TASK INSTRUCTIONS:
The answer should be the records below, word for word, with every image left out.

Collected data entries
%%

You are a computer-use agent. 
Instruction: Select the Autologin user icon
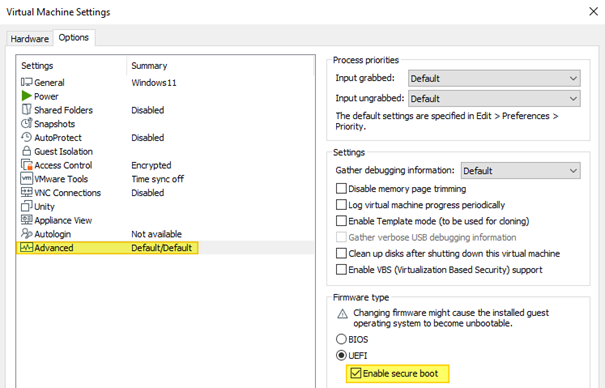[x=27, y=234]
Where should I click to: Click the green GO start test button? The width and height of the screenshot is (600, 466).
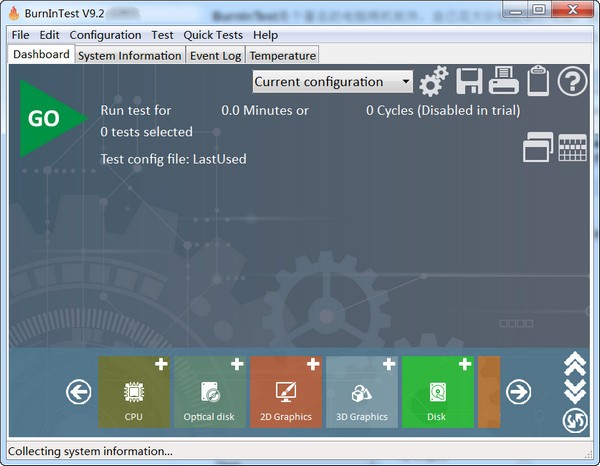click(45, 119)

%%

EXERCISE SOLUTION:
You are a computer-use agent. 
Instruction: Select the Autologin user icon
[x=27, y=234]
Where should I click to: Click the green GO start test button? The width and height of the screenshot is (600, 466).
click(45, 119)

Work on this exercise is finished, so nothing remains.